THE FAIR MESSENGER.
BY BENSON J. LOSSING.
On a warm, hazy day in January, 1849, I was at Orangeburg, South Carolina, eighty miles west of Charleston. My purpose was to visit the battle-ground of Eutaw Springs, on the right bank of the Santee River, forty miles distant. I hired a horse and gig for the journey. The steed was fleet, and the road was level and smooth most of the way. It lay through cultivated fields and dark pine forests, and across dry swamps wherein the Spanish moss hung like trailing banners from the live-oak and cypress trees.
At sunset I had travelled thirty miles. I lodged at the house of a planter not far from Vance's Ferry, on the Santee, where I passed the evening with an intelligent and venerable woman (Mrs. Buxton) eighty-four years of age. She was a maiden of seventeen when the armies of Greene and Rawdon made lively times in the region of the Upper Santee, Catawba, Saluda, and Broad rivers. She knew Marion, and Sumter, and Horry, and other less famous partisans, who were frequently at her father's home, on the verge of a swamp not far from the High Hills of Santee.

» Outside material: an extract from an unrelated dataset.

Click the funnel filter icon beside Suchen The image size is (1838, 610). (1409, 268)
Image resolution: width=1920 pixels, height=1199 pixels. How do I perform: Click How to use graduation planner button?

"We were Whigs," she said, "but the Tories were so thick and cruel around us, when Rawdon was at Camden, that father had to pretend he was a King's man to save his life and property. Oh, those were terrible times, when one was not sure on going to bed that the house would not be burned before morning."
"Did you witness any exciting scenes yourself?" I inquired.
"Yes, many. One in particular so stirred my young blood that I actually resolved to put on brother Ben's clothes, take our old fowling-piece, join the Swamp Fox, as the British called Marion, and fight for freedom to call my soul my own."
"What was the event?" I asked.
"You have read, maybe," said Mrs. Buxton, "how Lord Rawdon, after chasing General Greene far toward the Saluda, suddenly turned back, abandoned Fort Ninety-Six, and retreated toward Charleston. Well, Greene sent Harry Lee, with his light-horse, to get in front of Rawdon before he should reach the ferry on the Congaree at Granby. He was anxious to call Marion and Sumter to the same point to help Lee. Sumter was then encamped a dozen miles south of our home."
The venerable woman's dark brown eyes sparkled with emotion as she proceeded with the story. She said her cousin, on Greene's staff at the time, told her that when the General called for a volunteer messenger to carry a letter to Sumter, not one of the soldiers offered to undertake the perilous task, for the way was swarming with Tories. Greene was perplexed. Brave and pretty Emily Geiger, the young daughter of a German planter in Fairfield District, had just arrived at head-quarters with important information for the General. She rode a spirited horse with the ease and grace of a dragoon. Emily saw the hesitation of the soldiers, and Greene's anxiety. Earnestly but modestly she said to the General, "May I carry the letter?"